El derecho de autodeterminación de una región consiste en decidir cómo organiza sus administraciones y a quién reconoce como autoridad. Éste no interfiere con el de ningún otro ciudadano de otra región, es decir, si Cataluña es independiente, un navarro no pierde derechos, igual que una España independiente no afecta a un francés o un portugués. Si acaso, la independencia de una región rica provoca un desajuste económico en el resto, pero ese argumento no es válido: ¿deben entonces sólo independizarse los pobres? De nuevo, es cuestión de derechos colectivos.

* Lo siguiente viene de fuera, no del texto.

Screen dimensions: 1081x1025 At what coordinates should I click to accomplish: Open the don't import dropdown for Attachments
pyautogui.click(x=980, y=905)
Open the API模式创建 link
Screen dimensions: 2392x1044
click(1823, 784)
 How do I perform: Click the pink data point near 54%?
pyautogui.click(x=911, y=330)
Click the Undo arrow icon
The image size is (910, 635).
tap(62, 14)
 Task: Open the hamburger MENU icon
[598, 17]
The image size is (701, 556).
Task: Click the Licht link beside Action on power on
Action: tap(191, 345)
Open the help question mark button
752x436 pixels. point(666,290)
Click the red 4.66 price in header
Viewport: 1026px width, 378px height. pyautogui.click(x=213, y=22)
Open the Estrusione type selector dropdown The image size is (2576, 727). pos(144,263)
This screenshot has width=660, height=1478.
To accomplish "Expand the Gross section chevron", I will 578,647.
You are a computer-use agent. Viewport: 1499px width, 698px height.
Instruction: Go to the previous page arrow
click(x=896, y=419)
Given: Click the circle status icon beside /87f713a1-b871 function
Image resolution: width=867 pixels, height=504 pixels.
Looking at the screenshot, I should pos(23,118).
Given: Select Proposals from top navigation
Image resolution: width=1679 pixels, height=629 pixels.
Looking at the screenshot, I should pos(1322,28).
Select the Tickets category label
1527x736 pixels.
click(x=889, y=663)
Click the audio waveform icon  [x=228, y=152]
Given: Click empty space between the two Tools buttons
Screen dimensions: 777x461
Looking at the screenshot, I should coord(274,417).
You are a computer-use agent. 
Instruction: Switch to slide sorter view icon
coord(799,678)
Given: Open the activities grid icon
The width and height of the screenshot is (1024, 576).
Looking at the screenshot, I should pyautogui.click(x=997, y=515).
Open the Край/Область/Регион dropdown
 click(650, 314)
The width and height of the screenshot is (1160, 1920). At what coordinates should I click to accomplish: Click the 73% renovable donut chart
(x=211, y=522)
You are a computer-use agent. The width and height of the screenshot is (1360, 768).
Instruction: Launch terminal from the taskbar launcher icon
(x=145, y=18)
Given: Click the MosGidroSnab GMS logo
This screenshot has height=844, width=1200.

Pensemos lo siguiente; ¿debe un gallego–por poner un ejemplo que se escape del típico Madrid–decir a un catalán a qué estado debe pertenecer? ¿Y el resto de españoles? ¿Y un alemán? ¿Un etíope? ¿Dónde ponemos esa barrera? Ya ven a donde estoy intentando llegar. El principal afectado por la pérdida de riqueza en un proceso de independencia es el Estado original. Éste intenta defender que el pueblo independentista debe seguir perteneciendo al estado en cuestión, usando como argumentos el nacionalismo y el statu quo. Pero ampararse en un documento redactado en 1978 para negar derechos no excluyentes es una clara imposición. El mundo cambia, y los papeles deben actualizarse cuando impiden el ejercicio de la democracia. Un Estado en su conjunto sólo es soberano sobre sus regiones si éstas lo aceptan así; es como funciona la autoridad. La unión sólo hace la fuerza si todos los miembros reman en el mismo sentido de forma voluntaria. Si no, es tan sólo una ilusión ficticia y desigual, como si llamáramos unión al collar que usamos para pasear el perro.